Angela Burt (right) with Richmond AFLW player Steph Williams in Mildura. Photo- Wayne Ludbey.

Richmond is delighted to announce Angela Burt's appointment as Director- Indigenous Leadership, a role that will see her lead the Club's Korin Gamadji Institute (KGI).

The proud Palawa woman brings a wealth of experience to the role, having spent two years as the KGI's Head of Programs before moving into the Indigenous Player Development Manager role in 2022, working across Richmond's AFL and AFLW programs.

The KGI was officially opened in 2012 by then Prime Minister Julia Gillard. Its Indigenous-designed and led programming focusses on cultural identity and resilience, empowering young people to shape their own futures.

Burt replaces the outgoing Aaron Clark in the KGI's most senior leadership position, who departs to be Director- First Peoples Engagement with the Commonwealth Games.

Burt will also continue to support the football department and the Club's broader business, including commercial and government relations.

Prior to working at Richmond, Burt spent a year as Indigenous Development Manager at Hawthorn; she also spent five years at Club partner, Swinburne University of Technology, working across various Indigenous education and strategy roles.

Burt, the daughter of North Launceston Football Club games record holder and Tasmanian Football Hall of Fame member Neil Maynard, remains a Ph.D. scholar with Swinburne, highlighting her deep connection with football and passion for Indigenous empowerment and academics.

Reflecting on the honour of being appointed as the Club's first Director of Indigenous Leadership, Burt said that the Club had a rich history of empowering Indigenous and Torres Strait Islander people.


"In my time here at Richmond, I have had the pleasure of working at both KGI and in the football department, which has given me a really great understanding of the people that make this place special," she said.

"It is through the connection that they have with each other, with their communities, and with their families that makes this such a culturally safe place to be day-to-day.

"My role within that is to ensure that culture continues and that we (continue to) remove barriers to participation and ensure that Punt Road Oval remains a welcoming place for all Aboriginal and Torres Strait Islander people because, without us in the building, it is not quite the same.

"Particularly on the field, without those Aboriginal and Torres Strait Islander players and our coach (Xavier Clarke) as well, we know that we would not have achieved the success that we have.
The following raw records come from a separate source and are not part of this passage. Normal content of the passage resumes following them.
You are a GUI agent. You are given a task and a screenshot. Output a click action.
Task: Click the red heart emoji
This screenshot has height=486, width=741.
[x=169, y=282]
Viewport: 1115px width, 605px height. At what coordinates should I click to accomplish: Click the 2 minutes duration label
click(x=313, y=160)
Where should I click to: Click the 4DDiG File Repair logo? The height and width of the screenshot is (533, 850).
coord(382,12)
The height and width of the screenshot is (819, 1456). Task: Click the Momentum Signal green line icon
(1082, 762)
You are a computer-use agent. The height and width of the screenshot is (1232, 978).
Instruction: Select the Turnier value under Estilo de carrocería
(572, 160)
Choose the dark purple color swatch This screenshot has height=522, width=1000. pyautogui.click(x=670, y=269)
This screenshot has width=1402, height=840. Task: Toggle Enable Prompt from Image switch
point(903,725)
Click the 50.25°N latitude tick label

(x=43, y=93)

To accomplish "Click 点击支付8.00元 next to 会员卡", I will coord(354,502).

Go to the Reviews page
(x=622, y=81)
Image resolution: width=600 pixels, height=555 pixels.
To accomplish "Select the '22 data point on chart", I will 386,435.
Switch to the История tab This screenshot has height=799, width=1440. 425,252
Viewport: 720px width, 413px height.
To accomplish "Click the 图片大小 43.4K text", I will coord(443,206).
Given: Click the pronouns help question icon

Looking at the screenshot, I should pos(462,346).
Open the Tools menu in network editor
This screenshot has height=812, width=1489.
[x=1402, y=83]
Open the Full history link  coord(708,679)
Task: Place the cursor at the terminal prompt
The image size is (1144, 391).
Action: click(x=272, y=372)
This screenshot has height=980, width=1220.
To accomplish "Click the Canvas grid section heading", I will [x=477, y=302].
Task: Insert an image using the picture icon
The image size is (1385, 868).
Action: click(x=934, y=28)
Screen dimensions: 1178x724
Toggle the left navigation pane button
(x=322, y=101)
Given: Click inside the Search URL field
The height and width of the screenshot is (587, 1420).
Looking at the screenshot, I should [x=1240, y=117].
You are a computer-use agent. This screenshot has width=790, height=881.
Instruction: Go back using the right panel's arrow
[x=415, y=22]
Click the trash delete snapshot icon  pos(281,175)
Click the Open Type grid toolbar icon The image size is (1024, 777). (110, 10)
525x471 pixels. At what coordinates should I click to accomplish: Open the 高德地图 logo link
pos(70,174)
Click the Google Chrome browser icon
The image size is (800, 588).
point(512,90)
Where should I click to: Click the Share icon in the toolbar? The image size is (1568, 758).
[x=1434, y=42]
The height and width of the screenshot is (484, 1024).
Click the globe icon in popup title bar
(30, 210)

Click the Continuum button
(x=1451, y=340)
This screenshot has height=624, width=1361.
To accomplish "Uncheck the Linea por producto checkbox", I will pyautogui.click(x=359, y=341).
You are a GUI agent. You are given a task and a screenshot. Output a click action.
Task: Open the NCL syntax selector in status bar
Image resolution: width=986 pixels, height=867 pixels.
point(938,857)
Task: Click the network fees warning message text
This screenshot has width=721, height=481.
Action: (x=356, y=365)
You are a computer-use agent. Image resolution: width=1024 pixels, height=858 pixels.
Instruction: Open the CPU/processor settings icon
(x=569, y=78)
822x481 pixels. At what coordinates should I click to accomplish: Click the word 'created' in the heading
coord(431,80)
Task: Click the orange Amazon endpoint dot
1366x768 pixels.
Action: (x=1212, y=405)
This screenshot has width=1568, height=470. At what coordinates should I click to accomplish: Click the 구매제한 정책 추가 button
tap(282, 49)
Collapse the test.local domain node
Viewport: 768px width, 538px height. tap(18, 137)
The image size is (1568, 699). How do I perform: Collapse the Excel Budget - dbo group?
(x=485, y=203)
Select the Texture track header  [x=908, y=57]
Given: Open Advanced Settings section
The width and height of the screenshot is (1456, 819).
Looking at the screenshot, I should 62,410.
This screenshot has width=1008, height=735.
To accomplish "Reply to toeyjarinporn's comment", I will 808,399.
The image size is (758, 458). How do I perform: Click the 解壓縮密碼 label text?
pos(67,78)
"We also look forward to launching the next iteration of our Elevate Reconciliation Action Plan (RAP) later in the year. Our work in the reconciliation space is a whole of Club responsibility, requiring ongoing education and commitment. With the guidance and expertise of our Reconciliation Advisory Board, I know that we have the capacity and resources to make significant change". 

Richmond CEO Brendon Gale added that Burt's appointment was exciting news for the Club.

"Korin Gamadji Institute is such an important part of our Club. It has empowered Indigenous voices, enabled us to listen and learn, and helped establish cultural safety, which is an integral part of high performance," Gale said.

"Angela will build on that legacy. She is an energetic and visionary leader, and we look forward to what lies ahead for the KGI and the broader business.

"I would also like to congratulate Aaron Clark for his outstanding contribution across seven years and wish him all the best for the future. It is always sad to see good people go, but we are thankful for his work across his KGI and the entire Club."

Burt noted her involvement in last year's Laguntas Dance and the KGI 10-year celebrations and rebrand as her highlights at the Club thus far, with the best still yet to come.